Re: [PATCH 3/3] xfs: alignment check bio buffers

Brian Foster <bfoster@xxxxxxxxxx> · Fri, 23 Aug 2019 08:33:39 -0400

On Fri, Aug 23, 2019 at 09:03:57AM +1000, Dave Chinner wrote:
> On Thu, Aug 22, 2019 at 09:47:16AM -0400, Brian Foster wrote:
> > On Thu, Aug 22, 2019 at 07:39:30AM +1000, Dave Chinner wrote:
> > > On Wed, Aug 21, 2019 at 09:39:04AM -0400, Brian Foster wrote:
> > > > On Wed, Aug 21, 2019 at 06:38:20PM +1000, Dave Chinner wrote:
> > > Yes, because we really should wait for chained bios to complete
> > > before returning. we can only do that by waiting on completion for
> > > the entire chain, and the simplest way to do that is submit the
> > > bio...
> > > 
> > 
> > Ok. I guess that makes sense here because these are sync I/Os and this
> > appears to be the only way to wait on a partially constructed chain
> > (that I can tell).
> 
> Same here. I can't find any code that manually waits for a partially
> submitted chain to complete...
> 
> > > > If we're already seeing
> > > > weird behavior for bios with unaligned data memory, this seems like a
> > > > recipe for similar weirdness. We'd also end up doing a partial write in
> > > > scenarios where we already know we're returning an error.
> > > 
> > > THe partial write will happen anyway on a chained bio, something we
> > > know already happens from the bug in bio chaining that was found in
> > > this code earlier in the cycle.
> > > 
> > 
> > Sure, a failure in a bio chain is essentially a partial write similar to
> > if one such bio in the chain had failed. What about the non-chaining
> > case? What happens on submission of an empty read/write bio? Does
> > behavior depend on the underlying storage stack?
> 
> Seems to work just fine when I tested the code without the aligned
> allocation patch. I do note that the block layer does allow zero
> length (non-data) bios for things like flush requests.
> Unsurprisingly, theres no checks to disallow completely empty bios
> from being submitted, so I'm asumming that it's handled just fine
> given the code worked when tested...
> 

Yeah, I'm aware of flush requests and such. That's why I was asking
about empty read/write bios, since an empty bio by itself is not some
blatant error.

What exactly does "it works" mean here, though? Does an empty read/write
bio return with an error or just behave as a serialization no-op? It
might not matter for this particular sync I/O case, but it could make a
difference for others.

> > Note that I see this patch is likely going away. I'm just saying I think
> > we should have some confirmation on how the block layer behaves in these
> > situations before we take an approach that relies on it. Is an empty bio
> > essentially a no-op that serves as a serialization mechanism? Does the
> > block layer return an error? Etc.
> 
> submit_bio_wait() didn't return an error, and even if it did it gets
> overridden by the error from misalignment.
> 

I wrote "block layer," not submit_bio_wait() specifically. I'm asking
whether the bio might complete with an error or not.

> > > > Perhaps we
> > > > should create an error path or use a check similar to what is already in
> > > > xfs_buf_ioapply_map() (though I'm not a fan of submitting a partial I/O
> > > > when we already know we're going to return an error) to call bio_endio()
> > > > to undo any chaining.
> 
> bio_endio() doesn't wait for chaining. If there's children chained,
> it just returns immediately and that leads to the use-after-free
> situation I described to Christoph...
> 
> bio chaining just seems incredibly fragile in the face of errors
> during chain building...
> 

(The above is from two mails ago. Not sure why you're replying here..?)
Do note that bio_remaining_done() has special case chaining logic,
though. It's not just a no-op as implied. It looks to me that it behaves
as if the I/O were submitted and completed (async), but I could easily
be missing something as I'm not familiar with the code..

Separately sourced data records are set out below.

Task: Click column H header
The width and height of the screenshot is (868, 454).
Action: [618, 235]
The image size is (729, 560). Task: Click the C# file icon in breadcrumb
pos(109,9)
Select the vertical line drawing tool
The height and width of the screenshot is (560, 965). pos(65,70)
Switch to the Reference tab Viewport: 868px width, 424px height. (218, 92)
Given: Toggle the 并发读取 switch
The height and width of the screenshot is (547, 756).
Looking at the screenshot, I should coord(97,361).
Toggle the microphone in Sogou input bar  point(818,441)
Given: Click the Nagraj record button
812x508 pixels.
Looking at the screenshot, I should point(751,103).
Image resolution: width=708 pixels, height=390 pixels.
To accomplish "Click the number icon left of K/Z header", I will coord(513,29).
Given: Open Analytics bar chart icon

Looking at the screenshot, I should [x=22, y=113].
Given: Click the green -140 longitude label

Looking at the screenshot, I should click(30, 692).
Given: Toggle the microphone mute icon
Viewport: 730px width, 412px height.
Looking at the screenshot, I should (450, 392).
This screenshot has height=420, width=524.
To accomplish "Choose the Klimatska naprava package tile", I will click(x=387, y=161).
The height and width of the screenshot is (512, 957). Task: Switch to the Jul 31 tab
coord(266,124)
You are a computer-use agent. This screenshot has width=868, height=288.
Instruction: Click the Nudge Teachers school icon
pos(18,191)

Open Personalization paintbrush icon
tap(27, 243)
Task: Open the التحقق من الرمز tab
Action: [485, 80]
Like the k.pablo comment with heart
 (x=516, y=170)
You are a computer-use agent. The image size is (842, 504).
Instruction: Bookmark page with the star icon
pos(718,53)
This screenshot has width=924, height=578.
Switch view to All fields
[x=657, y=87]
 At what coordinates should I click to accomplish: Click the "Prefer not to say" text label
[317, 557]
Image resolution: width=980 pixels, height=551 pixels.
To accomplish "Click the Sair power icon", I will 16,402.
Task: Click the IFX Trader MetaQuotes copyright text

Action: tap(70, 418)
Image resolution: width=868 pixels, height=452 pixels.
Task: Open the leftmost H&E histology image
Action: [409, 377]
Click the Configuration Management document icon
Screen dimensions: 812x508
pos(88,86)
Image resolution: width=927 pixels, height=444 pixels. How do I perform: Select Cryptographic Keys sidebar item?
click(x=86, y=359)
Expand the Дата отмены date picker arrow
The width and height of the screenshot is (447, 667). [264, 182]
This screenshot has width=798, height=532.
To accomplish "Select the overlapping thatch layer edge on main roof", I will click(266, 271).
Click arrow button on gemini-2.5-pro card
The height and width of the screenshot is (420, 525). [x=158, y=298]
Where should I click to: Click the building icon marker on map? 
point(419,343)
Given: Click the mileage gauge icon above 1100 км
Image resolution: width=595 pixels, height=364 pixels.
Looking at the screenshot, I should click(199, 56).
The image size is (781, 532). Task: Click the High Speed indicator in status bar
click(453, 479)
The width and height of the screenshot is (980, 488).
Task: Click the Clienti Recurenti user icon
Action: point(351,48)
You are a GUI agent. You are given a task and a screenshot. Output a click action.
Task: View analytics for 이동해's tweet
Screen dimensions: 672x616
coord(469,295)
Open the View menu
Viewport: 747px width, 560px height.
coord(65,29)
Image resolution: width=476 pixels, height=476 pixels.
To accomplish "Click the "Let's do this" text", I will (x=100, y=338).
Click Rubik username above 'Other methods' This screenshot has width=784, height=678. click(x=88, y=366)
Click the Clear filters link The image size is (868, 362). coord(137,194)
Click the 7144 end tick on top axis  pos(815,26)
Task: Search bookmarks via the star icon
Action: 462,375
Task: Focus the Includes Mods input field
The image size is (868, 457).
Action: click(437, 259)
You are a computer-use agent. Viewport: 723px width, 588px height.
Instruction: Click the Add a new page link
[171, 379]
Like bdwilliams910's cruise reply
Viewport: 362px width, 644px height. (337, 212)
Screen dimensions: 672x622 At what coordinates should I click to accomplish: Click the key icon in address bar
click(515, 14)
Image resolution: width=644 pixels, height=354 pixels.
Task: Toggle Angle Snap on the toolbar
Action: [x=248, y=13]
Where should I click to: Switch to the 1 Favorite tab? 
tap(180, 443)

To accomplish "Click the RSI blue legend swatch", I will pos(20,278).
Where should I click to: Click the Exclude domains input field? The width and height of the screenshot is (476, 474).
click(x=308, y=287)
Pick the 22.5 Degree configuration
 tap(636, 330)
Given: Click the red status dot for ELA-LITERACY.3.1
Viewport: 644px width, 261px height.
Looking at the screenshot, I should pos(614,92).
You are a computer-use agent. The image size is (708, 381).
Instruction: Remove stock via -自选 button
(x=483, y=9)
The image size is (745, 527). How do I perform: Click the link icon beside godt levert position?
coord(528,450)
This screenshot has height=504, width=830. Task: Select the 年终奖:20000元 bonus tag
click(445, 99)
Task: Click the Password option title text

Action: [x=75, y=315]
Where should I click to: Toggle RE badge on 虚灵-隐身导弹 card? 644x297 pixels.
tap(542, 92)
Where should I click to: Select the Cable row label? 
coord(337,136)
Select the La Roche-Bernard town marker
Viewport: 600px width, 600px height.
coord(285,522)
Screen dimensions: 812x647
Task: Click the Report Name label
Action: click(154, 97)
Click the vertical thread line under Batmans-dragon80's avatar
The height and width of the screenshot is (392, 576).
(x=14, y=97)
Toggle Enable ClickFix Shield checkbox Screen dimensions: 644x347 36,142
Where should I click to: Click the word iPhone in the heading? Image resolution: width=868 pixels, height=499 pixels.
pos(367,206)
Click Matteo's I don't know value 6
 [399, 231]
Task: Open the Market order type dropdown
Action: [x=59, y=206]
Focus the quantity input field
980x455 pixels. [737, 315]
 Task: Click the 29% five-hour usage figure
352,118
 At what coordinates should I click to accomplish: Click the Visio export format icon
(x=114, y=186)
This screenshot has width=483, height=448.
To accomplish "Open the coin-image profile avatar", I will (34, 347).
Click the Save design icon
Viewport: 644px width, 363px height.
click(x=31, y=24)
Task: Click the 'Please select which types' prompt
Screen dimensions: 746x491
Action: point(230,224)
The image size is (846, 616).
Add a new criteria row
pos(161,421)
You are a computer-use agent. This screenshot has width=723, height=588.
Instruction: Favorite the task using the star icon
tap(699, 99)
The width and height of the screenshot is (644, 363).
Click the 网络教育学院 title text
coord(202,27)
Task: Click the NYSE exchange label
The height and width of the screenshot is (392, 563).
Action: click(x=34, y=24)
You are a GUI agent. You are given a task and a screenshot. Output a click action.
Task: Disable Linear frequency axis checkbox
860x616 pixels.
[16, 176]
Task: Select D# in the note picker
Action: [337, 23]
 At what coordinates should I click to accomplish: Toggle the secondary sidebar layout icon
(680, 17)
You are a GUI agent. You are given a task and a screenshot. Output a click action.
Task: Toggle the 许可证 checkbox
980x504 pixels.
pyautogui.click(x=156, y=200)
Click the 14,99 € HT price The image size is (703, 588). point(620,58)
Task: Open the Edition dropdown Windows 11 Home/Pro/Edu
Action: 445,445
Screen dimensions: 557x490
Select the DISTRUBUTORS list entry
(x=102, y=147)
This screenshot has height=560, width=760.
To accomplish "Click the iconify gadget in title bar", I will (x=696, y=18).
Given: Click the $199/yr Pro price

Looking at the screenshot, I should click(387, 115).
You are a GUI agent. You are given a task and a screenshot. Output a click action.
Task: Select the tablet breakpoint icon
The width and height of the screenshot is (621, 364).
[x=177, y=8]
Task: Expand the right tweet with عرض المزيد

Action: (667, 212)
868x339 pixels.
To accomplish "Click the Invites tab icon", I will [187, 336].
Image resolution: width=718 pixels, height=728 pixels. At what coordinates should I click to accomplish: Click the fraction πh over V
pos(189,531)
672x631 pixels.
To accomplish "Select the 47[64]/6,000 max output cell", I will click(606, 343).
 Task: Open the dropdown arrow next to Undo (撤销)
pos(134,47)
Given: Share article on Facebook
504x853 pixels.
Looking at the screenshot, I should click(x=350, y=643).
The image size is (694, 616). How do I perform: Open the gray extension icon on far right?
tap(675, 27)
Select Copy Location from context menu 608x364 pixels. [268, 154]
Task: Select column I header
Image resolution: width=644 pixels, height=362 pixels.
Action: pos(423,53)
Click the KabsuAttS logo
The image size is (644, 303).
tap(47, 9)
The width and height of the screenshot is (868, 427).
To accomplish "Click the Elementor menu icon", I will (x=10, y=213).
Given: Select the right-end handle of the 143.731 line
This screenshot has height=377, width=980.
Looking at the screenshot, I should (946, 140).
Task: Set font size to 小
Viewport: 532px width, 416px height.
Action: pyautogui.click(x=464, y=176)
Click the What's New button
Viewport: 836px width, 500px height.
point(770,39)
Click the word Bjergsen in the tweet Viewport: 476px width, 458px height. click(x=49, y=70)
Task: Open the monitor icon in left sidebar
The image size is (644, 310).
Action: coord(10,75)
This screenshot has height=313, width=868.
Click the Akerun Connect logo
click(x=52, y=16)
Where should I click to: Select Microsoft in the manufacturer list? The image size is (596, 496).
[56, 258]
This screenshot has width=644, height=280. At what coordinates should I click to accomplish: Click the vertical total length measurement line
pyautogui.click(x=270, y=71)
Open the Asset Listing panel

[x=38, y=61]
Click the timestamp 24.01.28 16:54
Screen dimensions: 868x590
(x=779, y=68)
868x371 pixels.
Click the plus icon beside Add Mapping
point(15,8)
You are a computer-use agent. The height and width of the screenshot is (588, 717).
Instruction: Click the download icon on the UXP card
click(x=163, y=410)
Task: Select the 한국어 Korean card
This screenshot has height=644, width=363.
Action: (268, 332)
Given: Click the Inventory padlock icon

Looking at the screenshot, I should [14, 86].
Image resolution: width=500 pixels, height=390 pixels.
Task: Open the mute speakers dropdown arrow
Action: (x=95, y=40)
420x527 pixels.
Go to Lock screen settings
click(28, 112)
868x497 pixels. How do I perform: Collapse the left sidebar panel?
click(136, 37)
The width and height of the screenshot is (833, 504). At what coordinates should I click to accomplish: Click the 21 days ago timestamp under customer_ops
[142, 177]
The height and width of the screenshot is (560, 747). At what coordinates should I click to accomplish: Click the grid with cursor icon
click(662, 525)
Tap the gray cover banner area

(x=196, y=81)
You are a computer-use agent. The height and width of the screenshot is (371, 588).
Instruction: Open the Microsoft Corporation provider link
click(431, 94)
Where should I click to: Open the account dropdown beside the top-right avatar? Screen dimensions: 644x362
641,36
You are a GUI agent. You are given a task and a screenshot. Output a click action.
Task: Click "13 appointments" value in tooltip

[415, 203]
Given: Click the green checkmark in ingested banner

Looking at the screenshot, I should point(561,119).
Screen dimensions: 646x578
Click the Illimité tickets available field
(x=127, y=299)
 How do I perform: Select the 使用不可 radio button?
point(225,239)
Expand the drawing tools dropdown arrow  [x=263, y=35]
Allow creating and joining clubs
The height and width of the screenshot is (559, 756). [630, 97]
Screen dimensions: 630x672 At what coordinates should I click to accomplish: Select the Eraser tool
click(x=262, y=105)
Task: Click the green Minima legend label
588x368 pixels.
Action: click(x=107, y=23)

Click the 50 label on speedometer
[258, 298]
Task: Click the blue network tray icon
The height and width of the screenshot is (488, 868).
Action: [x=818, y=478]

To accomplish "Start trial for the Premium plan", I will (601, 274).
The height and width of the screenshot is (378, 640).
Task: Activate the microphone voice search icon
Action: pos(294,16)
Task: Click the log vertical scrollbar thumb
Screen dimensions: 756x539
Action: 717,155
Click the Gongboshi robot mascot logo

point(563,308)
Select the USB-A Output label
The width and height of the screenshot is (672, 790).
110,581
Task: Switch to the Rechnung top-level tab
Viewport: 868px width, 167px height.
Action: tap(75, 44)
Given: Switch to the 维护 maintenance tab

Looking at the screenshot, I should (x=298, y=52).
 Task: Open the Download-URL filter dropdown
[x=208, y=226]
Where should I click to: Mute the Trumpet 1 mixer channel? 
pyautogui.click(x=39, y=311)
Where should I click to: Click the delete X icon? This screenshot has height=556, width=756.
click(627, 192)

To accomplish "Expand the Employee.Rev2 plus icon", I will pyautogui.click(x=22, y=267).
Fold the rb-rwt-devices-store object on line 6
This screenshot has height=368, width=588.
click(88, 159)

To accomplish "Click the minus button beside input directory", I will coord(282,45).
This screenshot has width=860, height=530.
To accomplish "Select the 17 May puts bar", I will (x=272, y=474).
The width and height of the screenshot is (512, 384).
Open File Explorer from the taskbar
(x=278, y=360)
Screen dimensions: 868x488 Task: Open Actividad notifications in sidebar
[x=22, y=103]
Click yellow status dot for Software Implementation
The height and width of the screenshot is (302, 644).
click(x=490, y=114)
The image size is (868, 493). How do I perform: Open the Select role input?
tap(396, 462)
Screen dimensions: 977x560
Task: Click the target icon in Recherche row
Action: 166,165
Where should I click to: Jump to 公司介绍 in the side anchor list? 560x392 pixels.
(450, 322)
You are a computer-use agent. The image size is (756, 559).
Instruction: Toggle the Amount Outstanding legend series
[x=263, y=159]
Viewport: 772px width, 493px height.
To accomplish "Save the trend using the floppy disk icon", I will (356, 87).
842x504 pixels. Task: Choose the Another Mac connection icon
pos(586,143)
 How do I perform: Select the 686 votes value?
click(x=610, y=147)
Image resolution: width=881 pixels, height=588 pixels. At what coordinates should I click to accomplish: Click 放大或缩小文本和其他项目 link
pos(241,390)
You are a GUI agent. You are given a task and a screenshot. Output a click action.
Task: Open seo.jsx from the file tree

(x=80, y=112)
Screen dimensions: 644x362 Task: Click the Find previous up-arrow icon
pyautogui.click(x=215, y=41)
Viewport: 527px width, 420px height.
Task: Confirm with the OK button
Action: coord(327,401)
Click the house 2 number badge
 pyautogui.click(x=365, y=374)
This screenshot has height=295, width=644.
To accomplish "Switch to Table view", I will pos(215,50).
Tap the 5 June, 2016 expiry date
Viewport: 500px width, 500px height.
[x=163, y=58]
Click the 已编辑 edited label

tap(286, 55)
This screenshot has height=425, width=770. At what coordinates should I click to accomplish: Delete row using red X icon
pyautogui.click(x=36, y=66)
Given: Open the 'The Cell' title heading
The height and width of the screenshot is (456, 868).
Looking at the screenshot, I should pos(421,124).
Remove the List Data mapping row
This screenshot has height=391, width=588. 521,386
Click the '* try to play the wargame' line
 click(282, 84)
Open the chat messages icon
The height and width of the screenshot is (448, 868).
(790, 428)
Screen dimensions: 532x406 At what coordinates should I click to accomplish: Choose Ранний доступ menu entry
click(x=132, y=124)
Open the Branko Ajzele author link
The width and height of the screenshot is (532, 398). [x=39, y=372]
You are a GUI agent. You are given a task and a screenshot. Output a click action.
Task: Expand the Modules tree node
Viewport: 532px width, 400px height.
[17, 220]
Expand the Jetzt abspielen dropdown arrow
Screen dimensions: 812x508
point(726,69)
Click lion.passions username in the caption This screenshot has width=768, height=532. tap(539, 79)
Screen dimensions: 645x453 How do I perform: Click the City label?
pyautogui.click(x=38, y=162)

> > > > > --- a/fs/xfs/xfs_buf.c
> > > > > +++ b/fs/xfs/xfs_buf.c
> > > > > @@ -1294,7 +1294,7 @@ xfs_buf_ioapply_map(
> > > > >  		if (nbytes > size)
> > > > >  			nbytes = size;
> > > > >  
> > > > > -		rbytes = bio_add_page(bio, bp->b_pages[page_index], nbytes,
> > > > > +		rbytes = xfs_bio_add_page(bio, bp->b_pages[page_index], nbytes,
> > > > >  				      offset);
> > > > 
> > > > Similar concern here. The higher level code seems written under the
> > > > assumption that bio_add_page() returns success or zero. In this case the
> > > > error is basically tossed so we can also attempt to split/chain an empty
> > > > bio, or even better, submit a partial write and continue operating as if
> > > > nothing happened (outside of the warning). The latter case should be
> > > > handled as a log I/O error one way or another.
> > > 
> > > See above - it does result in a failure when offset/nbytes is not
> > > aligned to the underlying device...
> > > 
> > 
> > Oops, this comment was misplaced. I meant to write this in response to
> > the changes to xlog_map_iclog_data(), not xfs_buf_ioapply_map() (hence
> > the note about handling log I/O errors above).
> > 
> > The former has no such error checks that I can see. AFAICT, if we
> > construct a partial or empty bio here, we'd warn and return.
> > xlog_map_iclog_data() is a void function so the caller has no indication
> > anything went wrong and submits the bio. If an empty (?) or partial bio
> > doesn't return an error on bio completion, we've completely failed to
> > account for the fact that we've written a partial iclog to disk.
> 
> This is more a "make sure we don't get stuck in an endless loop"
> situation. If we've got unaligned iclogs, then a large, multi-page
> allocation (32-256k) has failed to be page aligned. This is not
> memory that comes from the slab, so alignment problems here indicate
> a major problem with the page allocation and/or vmalloc code. It
> just should never happen and if it does, then log writes failing are
> going to be the least of our worries.
> 

There is no infinite loop vector here. That aside, the iclog data buffer
is not a multi-page allocation on all systems. And FWIW, I don't think
all multi-page allocations are non-slab (slab/slub/slob appear to have
different levels of multi-page support, though that probably doesn't
matter on 4k systems for our supported iclog sizes). Otherwise, we're
just making assumptions on current and future failure semantics of an
external subsystem that's out of our control, and doing so to justify
lazy error handling logic that can be trivially fixed. All that's needed
here is to ensure that the new error path eventually translates into a
shutdown like all other log I/O related errors.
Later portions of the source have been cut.